:: WHAT THE TASK ASKS ::
For the data below, give again exactly the lines from the one containing "Image resolution: width=963" through the one containing "Select the highlighted Servers folder row", both ends included, and no others.

:: TASK INPUT ::

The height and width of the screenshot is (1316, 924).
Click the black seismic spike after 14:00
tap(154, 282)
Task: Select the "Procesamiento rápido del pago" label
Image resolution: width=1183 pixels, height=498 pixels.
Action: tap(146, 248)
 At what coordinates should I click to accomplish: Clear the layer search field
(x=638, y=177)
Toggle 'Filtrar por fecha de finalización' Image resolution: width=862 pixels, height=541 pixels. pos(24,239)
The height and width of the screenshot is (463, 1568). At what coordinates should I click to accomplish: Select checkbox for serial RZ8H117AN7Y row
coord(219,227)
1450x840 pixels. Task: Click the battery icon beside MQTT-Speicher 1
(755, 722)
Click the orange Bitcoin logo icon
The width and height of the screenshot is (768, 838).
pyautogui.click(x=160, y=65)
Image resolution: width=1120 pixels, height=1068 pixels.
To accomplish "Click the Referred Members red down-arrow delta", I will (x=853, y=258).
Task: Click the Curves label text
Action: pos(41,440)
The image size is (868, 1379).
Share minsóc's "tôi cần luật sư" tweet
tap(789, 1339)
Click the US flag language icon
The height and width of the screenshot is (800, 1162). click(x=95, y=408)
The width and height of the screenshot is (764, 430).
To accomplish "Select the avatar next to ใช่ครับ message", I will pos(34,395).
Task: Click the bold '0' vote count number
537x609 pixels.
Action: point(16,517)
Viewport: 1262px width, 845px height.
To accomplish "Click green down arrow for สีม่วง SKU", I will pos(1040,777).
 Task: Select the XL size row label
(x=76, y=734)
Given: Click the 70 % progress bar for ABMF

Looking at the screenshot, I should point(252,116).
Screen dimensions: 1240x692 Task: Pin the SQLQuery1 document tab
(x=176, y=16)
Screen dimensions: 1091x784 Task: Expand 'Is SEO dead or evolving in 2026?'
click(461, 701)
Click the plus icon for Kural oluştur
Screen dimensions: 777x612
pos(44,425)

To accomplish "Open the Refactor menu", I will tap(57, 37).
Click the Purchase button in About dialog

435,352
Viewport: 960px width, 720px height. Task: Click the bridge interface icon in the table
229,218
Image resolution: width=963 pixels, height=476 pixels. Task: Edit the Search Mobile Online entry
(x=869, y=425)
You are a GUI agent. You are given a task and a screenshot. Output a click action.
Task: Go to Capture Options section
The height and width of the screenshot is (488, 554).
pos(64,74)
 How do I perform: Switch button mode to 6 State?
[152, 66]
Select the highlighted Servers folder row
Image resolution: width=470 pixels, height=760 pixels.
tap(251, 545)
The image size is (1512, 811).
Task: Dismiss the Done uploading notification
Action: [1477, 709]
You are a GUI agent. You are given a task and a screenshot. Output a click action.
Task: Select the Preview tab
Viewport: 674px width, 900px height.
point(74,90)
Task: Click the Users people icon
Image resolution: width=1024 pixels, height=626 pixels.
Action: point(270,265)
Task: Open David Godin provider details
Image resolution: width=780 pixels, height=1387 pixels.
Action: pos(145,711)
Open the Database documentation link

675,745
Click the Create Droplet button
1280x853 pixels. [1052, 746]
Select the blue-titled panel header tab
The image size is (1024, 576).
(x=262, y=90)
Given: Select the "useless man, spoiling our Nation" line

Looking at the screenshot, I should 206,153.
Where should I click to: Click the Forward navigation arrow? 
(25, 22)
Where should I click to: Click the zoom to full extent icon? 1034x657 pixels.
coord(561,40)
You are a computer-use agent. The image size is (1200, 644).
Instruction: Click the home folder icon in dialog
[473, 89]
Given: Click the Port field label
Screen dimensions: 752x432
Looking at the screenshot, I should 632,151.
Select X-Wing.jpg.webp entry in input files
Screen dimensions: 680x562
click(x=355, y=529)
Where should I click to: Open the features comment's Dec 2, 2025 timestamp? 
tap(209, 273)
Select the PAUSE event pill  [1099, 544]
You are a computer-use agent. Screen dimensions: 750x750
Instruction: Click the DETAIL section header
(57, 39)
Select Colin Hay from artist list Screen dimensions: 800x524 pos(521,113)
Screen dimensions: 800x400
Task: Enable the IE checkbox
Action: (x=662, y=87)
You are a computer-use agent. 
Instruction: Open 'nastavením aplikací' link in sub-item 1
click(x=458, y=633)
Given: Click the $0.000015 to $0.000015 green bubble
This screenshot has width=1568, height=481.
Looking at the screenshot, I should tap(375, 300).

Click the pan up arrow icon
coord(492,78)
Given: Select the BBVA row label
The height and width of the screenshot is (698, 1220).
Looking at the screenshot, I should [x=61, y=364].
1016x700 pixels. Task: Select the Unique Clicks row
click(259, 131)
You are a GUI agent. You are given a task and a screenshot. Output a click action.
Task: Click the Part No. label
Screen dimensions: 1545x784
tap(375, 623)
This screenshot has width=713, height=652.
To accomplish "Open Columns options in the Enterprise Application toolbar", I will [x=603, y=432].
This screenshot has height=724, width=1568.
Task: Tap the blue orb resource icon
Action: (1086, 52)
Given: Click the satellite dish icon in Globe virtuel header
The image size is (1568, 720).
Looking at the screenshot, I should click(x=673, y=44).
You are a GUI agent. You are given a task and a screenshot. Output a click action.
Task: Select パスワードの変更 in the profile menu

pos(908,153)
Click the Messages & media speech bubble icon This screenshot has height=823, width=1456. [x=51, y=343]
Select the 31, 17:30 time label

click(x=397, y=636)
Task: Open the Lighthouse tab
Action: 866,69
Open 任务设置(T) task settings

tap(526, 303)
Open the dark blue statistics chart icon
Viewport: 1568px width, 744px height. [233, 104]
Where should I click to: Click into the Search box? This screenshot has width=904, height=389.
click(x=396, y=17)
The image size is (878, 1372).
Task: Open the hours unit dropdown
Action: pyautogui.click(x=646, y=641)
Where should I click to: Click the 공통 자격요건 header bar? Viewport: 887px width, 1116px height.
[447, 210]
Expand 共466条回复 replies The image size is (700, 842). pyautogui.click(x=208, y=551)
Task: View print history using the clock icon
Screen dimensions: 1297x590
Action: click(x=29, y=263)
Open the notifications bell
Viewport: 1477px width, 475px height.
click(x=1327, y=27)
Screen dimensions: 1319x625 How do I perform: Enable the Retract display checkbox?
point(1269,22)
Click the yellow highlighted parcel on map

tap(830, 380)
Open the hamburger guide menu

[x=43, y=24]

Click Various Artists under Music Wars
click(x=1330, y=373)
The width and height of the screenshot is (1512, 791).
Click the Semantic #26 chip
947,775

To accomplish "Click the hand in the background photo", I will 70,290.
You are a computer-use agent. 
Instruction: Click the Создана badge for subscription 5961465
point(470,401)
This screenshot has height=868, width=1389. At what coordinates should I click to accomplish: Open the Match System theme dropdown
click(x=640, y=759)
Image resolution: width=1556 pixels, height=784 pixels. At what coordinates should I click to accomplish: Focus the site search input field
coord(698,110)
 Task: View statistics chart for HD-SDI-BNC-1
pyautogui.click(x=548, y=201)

:: ANSWER TO THIS TASK ::
Image resolution: width=963 pixels, height=476 pixels. Task: Edit the Search Mobile Online entry
(x=869, y=425)
You are a GUI agent. You are given a task and a screenshot. Output a click action.
Task: Go to Capture Options section
The height and width of the screenshot is (488, 554).
pos(64,74)
 How do I perform: Switch button mode to 6 State?
[152, 66]
Select the highlighted Servers folder row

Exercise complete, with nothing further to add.